→ **QUESTIONS ON THE MATERIAL**:
**1)** Which people does the Kazakhstan bank merger article name? List every one.
**2)** Could you copy a passage from the Kazakhstan bank merger article word for word, beginning at the words "AKIPRESS.COM - Kazakhstan's" and stopping after "loan, Reuters reported."?
**3)** Can you carry on the Kazakhstan bank merger article, starting after its last sentence?

→ **TEXT FOR ANALYSIS**:
%%

AKIPRESS.COM - Kazakhstan's two biggest lenders have provisionally agreed a deal for Halyk Bank to take over its bigger rival Kazkommertsbank, they said on Thursday.

The central bank said the authorities planned to support the deal by helping Kazkommertsbank resolve bad loan, Reuters reported.

The former Soviet republic has struggled to recover from the financial crisis of the late 2000s and the banking sector has been beset by bad loans since the sharp slide in the price of oil, Kazakhstan's main export. 

Halyk, which is controlled by President Nursultan Nazarbayev's daughter Dinara and her husband Timur Kulibayev, said in January that a deal to take over Kazkommertsbank would be dependent on its rival agreeing to get rid of bad assets.

Half of KKB's assets totaling $15.7 billion are tied up in a single loan to BTA, a former bank that is now a distressed asset management company. BTA has so far missed no repayments on that debt, but the outlook is uncertain.

The two banks said in separate statements that they had signed a non-binding memorandum on a potential acquisition of a controlling interest in KKB by Halyk. They did not disclose the size of the stake acquired or the purchase price.

%%

→ **DATASET EXTRACT**:
%%

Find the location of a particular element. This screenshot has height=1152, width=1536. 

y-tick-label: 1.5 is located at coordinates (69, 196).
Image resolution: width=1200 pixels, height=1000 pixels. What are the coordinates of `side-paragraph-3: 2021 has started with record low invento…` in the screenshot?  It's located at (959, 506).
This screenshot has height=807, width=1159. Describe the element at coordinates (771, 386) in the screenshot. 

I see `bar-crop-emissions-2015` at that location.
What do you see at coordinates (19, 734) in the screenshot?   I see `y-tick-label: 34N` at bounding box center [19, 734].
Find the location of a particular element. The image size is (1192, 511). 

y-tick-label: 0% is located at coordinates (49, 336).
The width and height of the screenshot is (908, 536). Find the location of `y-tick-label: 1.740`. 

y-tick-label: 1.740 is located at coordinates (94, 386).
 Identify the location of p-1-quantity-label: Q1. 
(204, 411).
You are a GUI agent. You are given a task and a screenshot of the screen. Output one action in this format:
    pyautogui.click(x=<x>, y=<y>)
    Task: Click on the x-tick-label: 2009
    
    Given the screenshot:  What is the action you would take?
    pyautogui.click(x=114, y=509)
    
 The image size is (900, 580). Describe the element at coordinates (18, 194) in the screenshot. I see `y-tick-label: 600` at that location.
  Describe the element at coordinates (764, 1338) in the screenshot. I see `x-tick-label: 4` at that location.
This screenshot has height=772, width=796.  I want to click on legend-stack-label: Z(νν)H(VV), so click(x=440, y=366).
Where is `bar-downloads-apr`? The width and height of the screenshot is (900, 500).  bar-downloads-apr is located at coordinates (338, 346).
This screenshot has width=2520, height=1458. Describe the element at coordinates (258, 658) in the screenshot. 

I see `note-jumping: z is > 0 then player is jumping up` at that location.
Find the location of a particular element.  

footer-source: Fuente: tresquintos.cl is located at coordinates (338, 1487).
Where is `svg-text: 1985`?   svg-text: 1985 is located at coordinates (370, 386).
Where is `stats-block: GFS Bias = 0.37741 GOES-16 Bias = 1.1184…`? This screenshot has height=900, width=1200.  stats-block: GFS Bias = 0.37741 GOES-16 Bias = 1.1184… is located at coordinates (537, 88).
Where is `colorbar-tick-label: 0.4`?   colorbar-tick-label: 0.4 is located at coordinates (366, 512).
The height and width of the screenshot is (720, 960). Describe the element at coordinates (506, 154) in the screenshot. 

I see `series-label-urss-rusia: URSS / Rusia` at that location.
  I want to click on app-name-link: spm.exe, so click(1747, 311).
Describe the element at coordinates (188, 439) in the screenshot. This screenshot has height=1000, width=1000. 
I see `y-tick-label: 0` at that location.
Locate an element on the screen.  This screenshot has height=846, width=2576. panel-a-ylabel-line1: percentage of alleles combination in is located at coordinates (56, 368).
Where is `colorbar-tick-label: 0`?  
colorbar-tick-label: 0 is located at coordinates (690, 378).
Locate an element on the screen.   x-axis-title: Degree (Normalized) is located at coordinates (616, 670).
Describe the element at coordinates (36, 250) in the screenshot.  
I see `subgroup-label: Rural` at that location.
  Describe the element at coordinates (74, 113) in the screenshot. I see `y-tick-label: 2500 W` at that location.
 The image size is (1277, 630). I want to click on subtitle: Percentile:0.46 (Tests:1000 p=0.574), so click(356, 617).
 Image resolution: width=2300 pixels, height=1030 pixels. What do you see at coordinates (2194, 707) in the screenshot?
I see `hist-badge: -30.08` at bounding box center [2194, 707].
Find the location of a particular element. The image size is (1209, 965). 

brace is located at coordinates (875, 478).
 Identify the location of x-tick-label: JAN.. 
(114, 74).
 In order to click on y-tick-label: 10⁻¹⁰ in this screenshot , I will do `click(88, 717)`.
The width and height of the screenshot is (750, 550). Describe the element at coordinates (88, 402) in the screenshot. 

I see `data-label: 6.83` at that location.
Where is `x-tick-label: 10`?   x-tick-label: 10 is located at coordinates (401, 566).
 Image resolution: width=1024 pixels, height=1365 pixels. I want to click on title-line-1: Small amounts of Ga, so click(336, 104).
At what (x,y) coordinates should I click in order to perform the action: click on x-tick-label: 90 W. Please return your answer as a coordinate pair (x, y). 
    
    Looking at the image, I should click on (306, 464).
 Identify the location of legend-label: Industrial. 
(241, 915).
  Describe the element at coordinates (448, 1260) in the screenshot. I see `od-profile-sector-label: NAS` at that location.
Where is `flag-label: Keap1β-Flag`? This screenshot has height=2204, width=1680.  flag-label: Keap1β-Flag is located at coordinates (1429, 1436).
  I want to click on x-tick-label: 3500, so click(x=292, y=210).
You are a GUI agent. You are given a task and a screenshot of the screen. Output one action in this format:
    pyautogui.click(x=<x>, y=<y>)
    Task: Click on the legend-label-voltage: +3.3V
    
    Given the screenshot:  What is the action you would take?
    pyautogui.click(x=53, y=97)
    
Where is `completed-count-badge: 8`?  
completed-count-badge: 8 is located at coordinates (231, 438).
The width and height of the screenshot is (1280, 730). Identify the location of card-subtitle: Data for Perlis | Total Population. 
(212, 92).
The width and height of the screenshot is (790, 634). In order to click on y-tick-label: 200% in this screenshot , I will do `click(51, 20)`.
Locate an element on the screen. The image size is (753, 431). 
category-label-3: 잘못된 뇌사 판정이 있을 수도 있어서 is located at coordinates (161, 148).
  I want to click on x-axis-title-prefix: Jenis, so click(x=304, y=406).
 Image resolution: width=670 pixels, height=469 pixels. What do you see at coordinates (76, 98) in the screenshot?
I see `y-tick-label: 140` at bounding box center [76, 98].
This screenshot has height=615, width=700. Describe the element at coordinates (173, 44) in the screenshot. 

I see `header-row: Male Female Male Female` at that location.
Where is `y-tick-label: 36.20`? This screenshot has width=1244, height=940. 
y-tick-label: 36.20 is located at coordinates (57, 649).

%%

→ **ANSWER SET**:
**1)**
Nursultan Nazarbayev
Dinara
Timur Kulibayev

**2)**
AKIPRESS.COM - Kazakhstan's two biggest lenders have provisionally agreed a deal for Halyk Bank to take over its bigger rival Kazkommertsbank, they said on Thursday.

The central bank said the authorities planned to support the deal by helping Kazkommertsbank resolve bad loan, Reuters reported.

**3)**
The central bank said that the state-owned 'bad bank', the Problem Loans Fund, planned to purchase bad assets from Kazkommertsbank, majority-owned by local businessman Kenges Rakishev. It provided no details.

The Kazakh authorities said last month they would inject 2 trillion tenge ($6 billion) into the Problem Loans Fund, topping up its current capital of about $1 billion, in order to buy bad loans from local banks.

More than half of that money will come from Kazakhstan's National Fund replenished mostly by revenues from the oil and gas sector, while the rest is likely to come from the state budget - whose own deficit will be financed by borrowings from the state-run pension fund.

Together, KKB and Halyk account for 38 percent of Kazakh banks' total assets - although that figure may fall after KKB disposes of its bad loans.

Two other, smaller Kazakh banks, have defaulted on their obligations over the last three months. One of them, KazInvestBank, lost its license in December. The other, Delta Bank, repaid the principal on its maturing bonds last month after the due date.